Yine geçtiğimiz Alman Parlamentosu tarihi bir yalana imza attı. Tarihçilerin bile mutabık almadığı, herkesin farklı kararlar verdiği bir konuda, toplam parlamenterlerin üçte biri katılımıyla bir karar aldı. Sözde "Ermeni Soykırımı Tasarısı"nı kabul etti. Bu karar bizim için yok hükmündedir. Türkiye'nin geçmişi de bellidir, bizim tarihimizde soykırım yoktur. Bize soykırım suçlaması yapanların, aynaya bakıp ikinci dünya savaşında yaptıklarını bir kez daha hatırlamalarını öneriyoruz. Soykırımla ilgil, geçmişle ilgili defterleri karıştırmaya başlarsak orada Türkiye'nin adını göremezsiniz. Türkiye'den başka herkesin adını görebilirsiniz.
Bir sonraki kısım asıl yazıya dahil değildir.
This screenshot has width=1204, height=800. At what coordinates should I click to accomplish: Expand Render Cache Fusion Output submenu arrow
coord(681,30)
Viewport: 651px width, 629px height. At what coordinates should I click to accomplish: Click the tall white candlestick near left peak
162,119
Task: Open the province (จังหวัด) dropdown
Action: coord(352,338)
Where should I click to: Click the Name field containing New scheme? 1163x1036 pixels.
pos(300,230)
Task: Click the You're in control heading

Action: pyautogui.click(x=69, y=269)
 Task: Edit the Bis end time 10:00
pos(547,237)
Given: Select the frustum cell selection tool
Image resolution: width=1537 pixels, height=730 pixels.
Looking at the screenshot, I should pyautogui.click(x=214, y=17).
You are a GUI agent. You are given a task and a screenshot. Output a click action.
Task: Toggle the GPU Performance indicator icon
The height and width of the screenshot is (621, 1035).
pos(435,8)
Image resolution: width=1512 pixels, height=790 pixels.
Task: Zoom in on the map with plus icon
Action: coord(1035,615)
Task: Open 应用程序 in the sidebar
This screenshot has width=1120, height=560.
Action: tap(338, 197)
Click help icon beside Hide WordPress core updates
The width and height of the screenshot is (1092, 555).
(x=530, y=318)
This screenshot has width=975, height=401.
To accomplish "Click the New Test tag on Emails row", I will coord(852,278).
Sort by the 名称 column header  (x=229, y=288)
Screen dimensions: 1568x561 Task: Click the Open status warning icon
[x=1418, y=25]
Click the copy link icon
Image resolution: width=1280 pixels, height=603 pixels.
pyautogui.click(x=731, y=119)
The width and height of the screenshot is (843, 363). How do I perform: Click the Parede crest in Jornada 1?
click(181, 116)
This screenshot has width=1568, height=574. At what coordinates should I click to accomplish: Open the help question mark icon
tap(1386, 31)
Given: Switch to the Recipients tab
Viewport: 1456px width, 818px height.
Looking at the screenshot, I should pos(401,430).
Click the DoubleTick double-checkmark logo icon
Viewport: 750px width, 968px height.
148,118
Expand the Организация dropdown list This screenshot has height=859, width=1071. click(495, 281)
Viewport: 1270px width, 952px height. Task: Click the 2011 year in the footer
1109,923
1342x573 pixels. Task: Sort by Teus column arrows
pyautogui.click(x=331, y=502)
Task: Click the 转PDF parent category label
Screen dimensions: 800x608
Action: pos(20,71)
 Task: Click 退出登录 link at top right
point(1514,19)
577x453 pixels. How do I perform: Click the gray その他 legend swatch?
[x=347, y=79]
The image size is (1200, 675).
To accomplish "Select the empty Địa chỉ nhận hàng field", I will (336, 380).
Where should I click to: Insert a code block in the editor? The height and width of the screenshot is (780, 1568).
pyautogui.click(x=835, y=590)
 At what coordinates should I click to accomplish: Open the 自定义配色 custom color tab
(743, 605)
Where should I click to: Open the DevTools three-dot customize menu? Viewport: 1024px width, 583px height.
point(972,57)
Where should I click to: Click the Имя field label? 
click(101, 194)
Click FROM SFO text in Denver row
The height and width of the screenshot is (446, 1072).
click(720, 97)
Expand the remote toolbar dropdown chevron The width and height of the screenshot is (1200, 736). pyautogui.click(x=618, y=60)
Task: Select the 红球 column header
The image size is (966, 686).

Biz 619 yıl hoşgörüyle, kardeşlikle hüküm sürmüş, hiçbir inançtan insanların birbirleriyle çatışmalarına müsaade etmedik. Bosna'da olanlar, Irak'ta olanlar, Suriye'de olanlar, Kuzey Afrika'da olanların hesabını veremeyenler, yüz yıl önceki aslı astarı olmayan bir meselenin peşine düşmüşler, bizi sıkıştırmaya çalışıyorlar. Biz geçmişimizle övünüyoruz, geleceğimize de güveniyoruz.